Generative AI security considerations for today’s enterprise

MC+A Insight Guest Article. Original Article can be found here.

Vivek Sriram

Vivek Sriram

Chief Product Officer @ Bookend AI

Generative AI has captured the imagination of the corporate world from the corner office to the back office. CEOs see bottom-line improvement through automation, and CMOs salivate at the possibility of transforming experiences. To some, generative AI looks like pixie dust that offers the chance to overhaul even the most human-centered R&D processes. IT leaders, on the other hand, are asking some tough questions.
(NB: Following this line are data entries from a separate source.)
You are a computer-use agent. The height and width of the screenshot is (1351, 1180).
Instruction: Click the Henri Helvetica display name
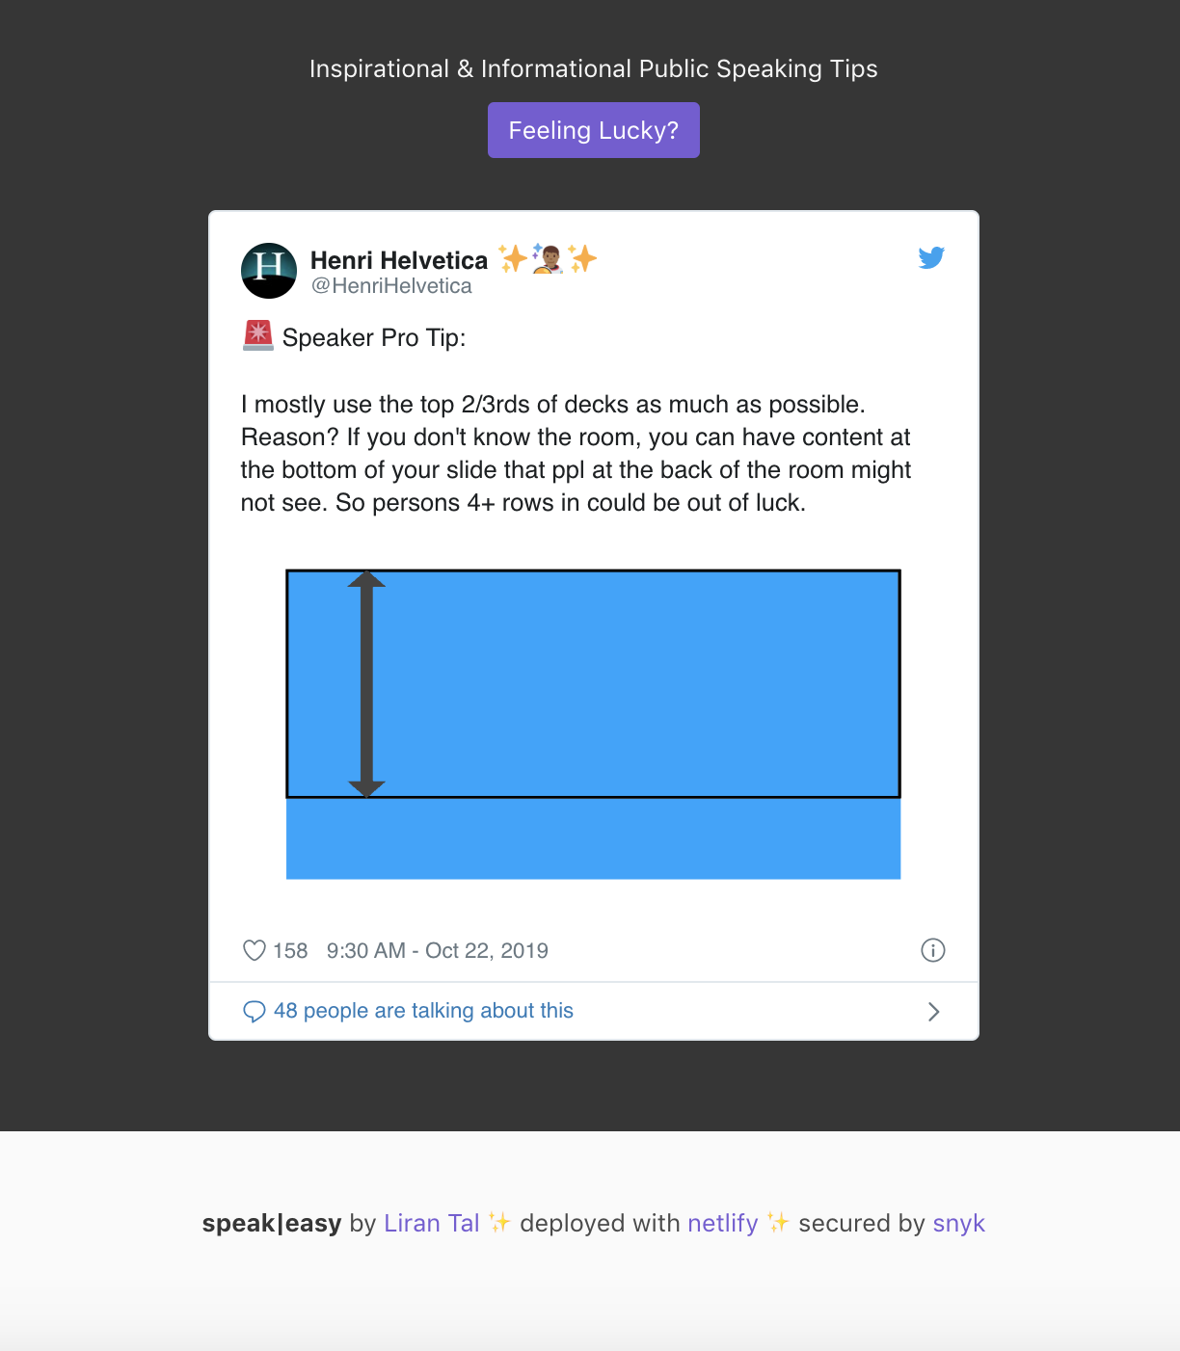point(398,259)
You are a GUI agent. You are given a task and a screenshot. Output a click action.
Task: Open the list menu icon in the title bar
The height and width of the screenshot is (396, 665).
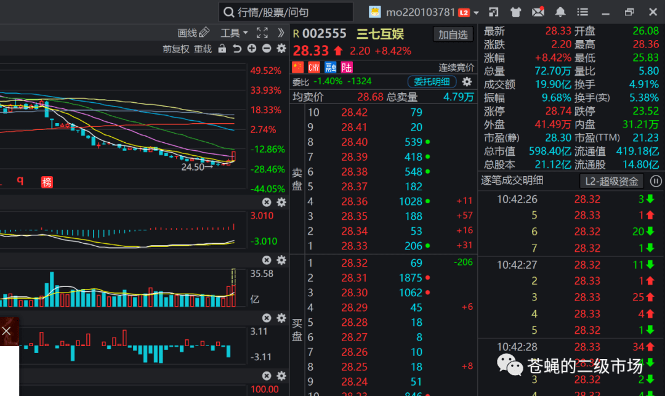[582, 12]
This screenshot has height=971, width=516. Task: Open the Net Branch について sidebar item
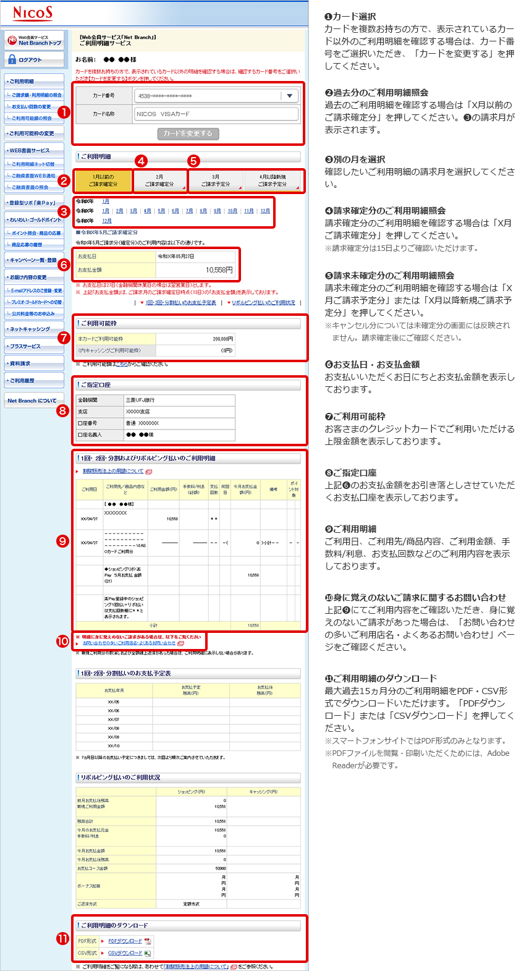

The loud note of caution from the offices of the CIO / CISO merits a listen. Disruptive and transformative, generative AI isn’t free of risk. On the contrary, there is plenty to be cautious about — and especially so for the enterprise. In a mad scramble to keep from being last, it’s prudent to pay heed to risks from deepfakes, unintended misuse of personally identifiable information, and a multitude of cybersecurity threats.

Inreal life: A recent study from NYU’s Center for Cybersecurity took a hard look at GitHub’s CoPilot, and found that it generates vulnerable code 40% of time. While CoPilot may live up to its promise that it saves time by helping developers stay focused, it also requires security professionals to pay attention to what it produces. A large bank suffering the same outage and clawback that OpenAI had would cause no shortage of headaches

Consider an even weirder situation. An executive at a large company, “…cut and pasted the firm’s 2023 strategy document into ChatGPT and asked it to create a PowerPoint deck. Samsung employees repeatedly got caught posting confidential data into Generative AI apps. The blame isn’t any single individual’s or even of individual companies. Rather, the lesson to take is that enterprises need new systems, tools, policies and ways of working to co-exist in a generative AI world. That doesn’t quite exist yet.

2 white dices on blue surface

Consider the problems.

First, corporate risk. Generative images are trained on publicly available images under a fair use license. Already there is plenty of noise about trademark and copyright infringement issues resulting from inappropriate use of uncredited original art. No doubt the issues that can result from more sensitive imagery such as blueprints, engineering schematics or medical imaging being misused are many, many orders of magnitude worse.

Second, cyber risk. Generative code often contains vulnerabilities. If the previous point about Open AI is extended, the same vulnerability on a big retailer or bank that exposed similar data through a similar experience is a vastly more consequential problem.

Third, competitive risk. A time-starved executive hoping for some relief from the mind-numbing drudgery of making slides may be excused for taking a shortcut and asking ChatGPT to do his work for him. Unfortunately, the reputational and political risks that come along with it are serious.

The risk from the unintended consequences of generative AI can be highly detrimental to enterprises. The responsibility to catch it before it happens and remediate it afterwards falls on IT. Unfortunately the tools for managing generative AI, or even Large Language Models, are virtually non-existent. The tools IT does have at its disposal are from the previous generation. They are about as useful as heavy tanks are in fighting a pandemic — the wrong tool for a big problem.

man on rope

So what can an enterprise do?

Organizations should balance experimentation with caution. Generative AI truly does have the power to be transformational. However, enterprises should take care to safeguard their data and, with explicit policies and rules on how private data should be used with no-code or low-code generative AI apps. One such policy requires developers to manage the full model under the auspices of the organization’s control.

Organizations should certainly be skeptical about services that promise great outcomes, but are going to use one firm’s data to train their own models — ostensibly defeating any competitive advantage. These tools encourage misuse by promoting capabilities which are beyond a user’s ability to understand. For example, a marketing developer who feeds corporate data into a low-code code generator without knowing how to assess vulnerabilities is inviting trouble.

Tooling isn’t yet mature for unfettered use in the enterprise. Over time purpose-built tools will emerge and give enterprises opportunities to safely, cost-effectively and scalably let developers make wide use of generative AI in multiple apps and multiple workflows. In the interim, IT professionals have no better choice than to watch carefully.